Endgame Trial Exposes €34m Tax Gap Behind Illegal Betting Network

The case, coordinated by Pistoia Deputy Public Prosecutor Leonardo De Gaudio, led in 2024 to 12 precautionary measures and the seizure of assets and businesses worth around €2m. The alleged activity touched Prato, Florence, Montecatini, and the Valdinievole area, with investigators linking the structure to tax fraud, illegal betting, and pressure on local business owners.

At the latest hearing, Guardia di Finanza officer Michelangelo Gentile outlined the financial investigation. Authorities say companies officially linked to a 43-year-old Chinese national accumulated roughly €34 million in tax debts. Investigators also allege he secretly controlled at least six additional companies without being listed in their official records.

Investigators say the group set up companies under front names, avoided taxes, and shut them down quickly, moving assets and staff to new entities. They also ran illegal betting online and in Prato slot rooms, sometimes using Chinese-registered businesses controlled by Italians. For operators, this highlights the risks of hidden ownership and tax evasion, showing how unlicensed activity can affect local competition and compliance requirements.

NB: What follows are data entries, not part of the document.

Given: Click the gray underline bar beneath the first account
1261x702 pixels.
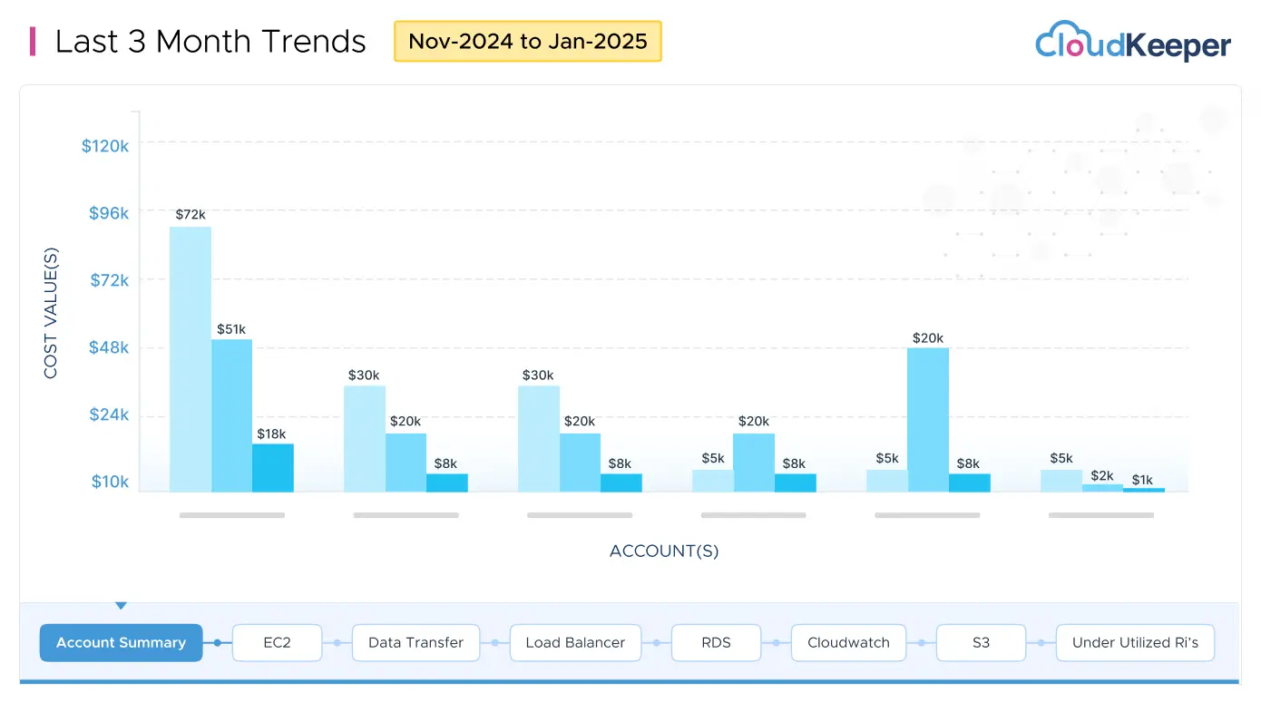Looking at the screenshot, I should pos(232,514).
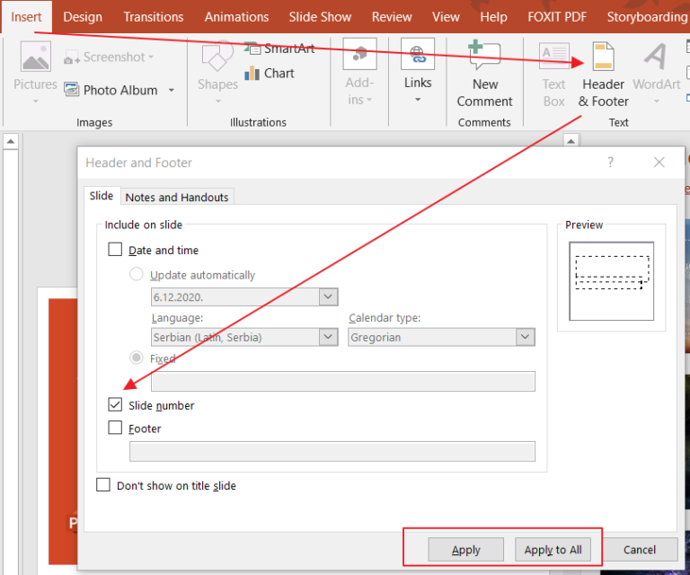The width and height of the screenshot is (690, 575).
Task: Click the Pictures icon
Action: tap(35, 58)
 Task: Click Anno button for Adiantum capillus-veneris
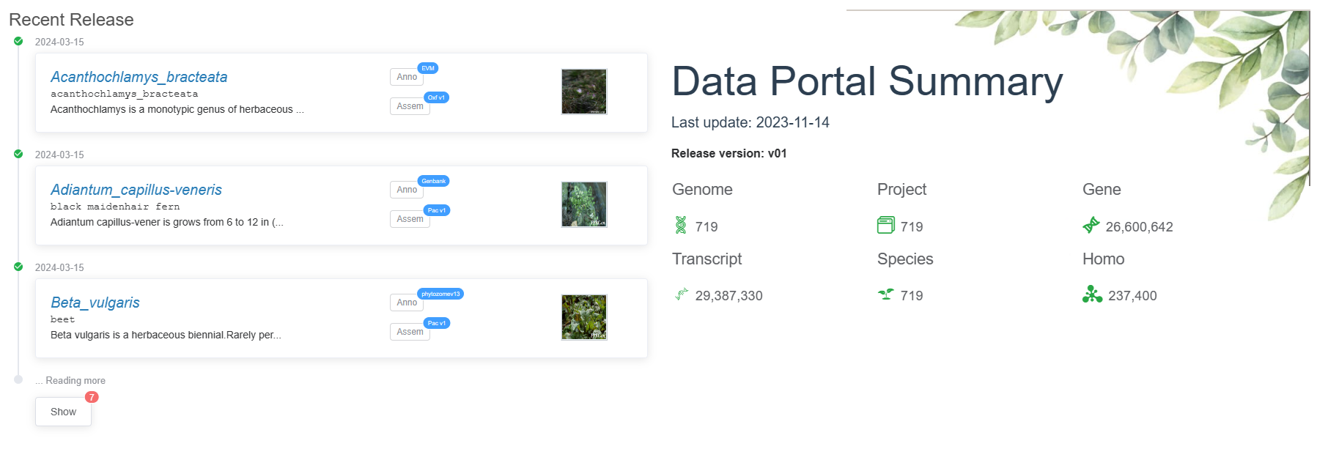coord(406,190)
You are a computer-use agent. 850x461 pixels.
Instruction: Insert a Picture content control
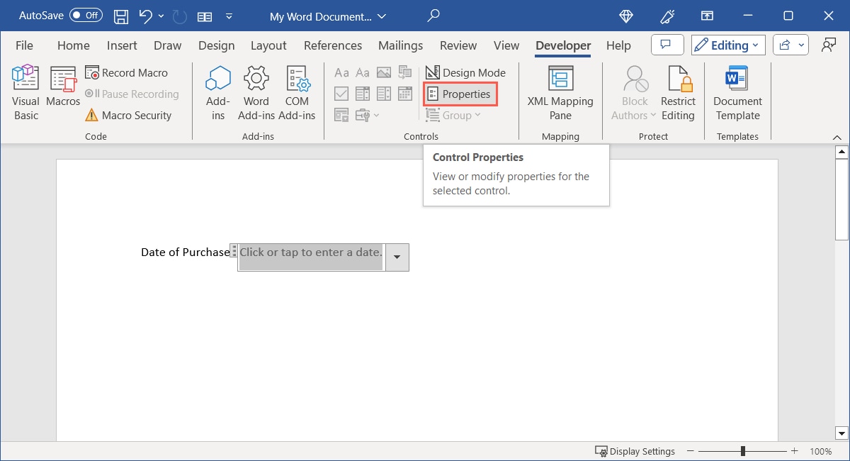[384, 72]
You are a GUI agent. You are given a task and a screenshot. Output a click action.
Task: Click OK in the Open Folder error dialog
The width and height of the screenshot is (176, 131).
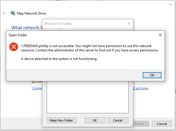(152, 75)
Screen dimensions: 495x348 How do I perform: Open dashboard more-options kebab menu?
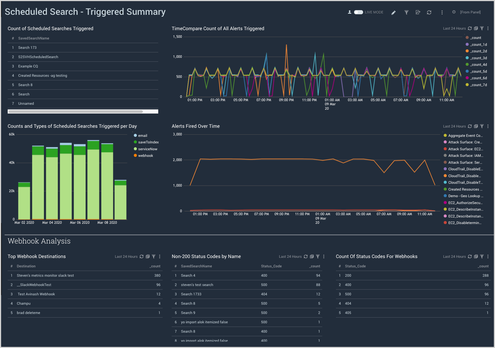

Illegal betting in this case shows a real challenge for licensed operators. It creates unfair competition from businesses that skip taxes, licences, and gambling rules, not just lost revenue. The trial tests how well authorities can link betting, tax fraud, and company-law abuse. If proven, it could lead to stricter checks on ownership, payments, and local retail operations.

TGJ Take

Endgame is a reminder that illegal betting is rarely just a gambling issue. For operators, the real threat comes from networks that mix betting, tax avoidance, and front-company structures. That makes pricing and compliance harder for licensed brands that play by the rules. Regulators should treat these cases as market protection, not only criminal enforcement. Affiliates and suppliers also need cleaner partner checks when local operators or retail-linked businesses enter the chain.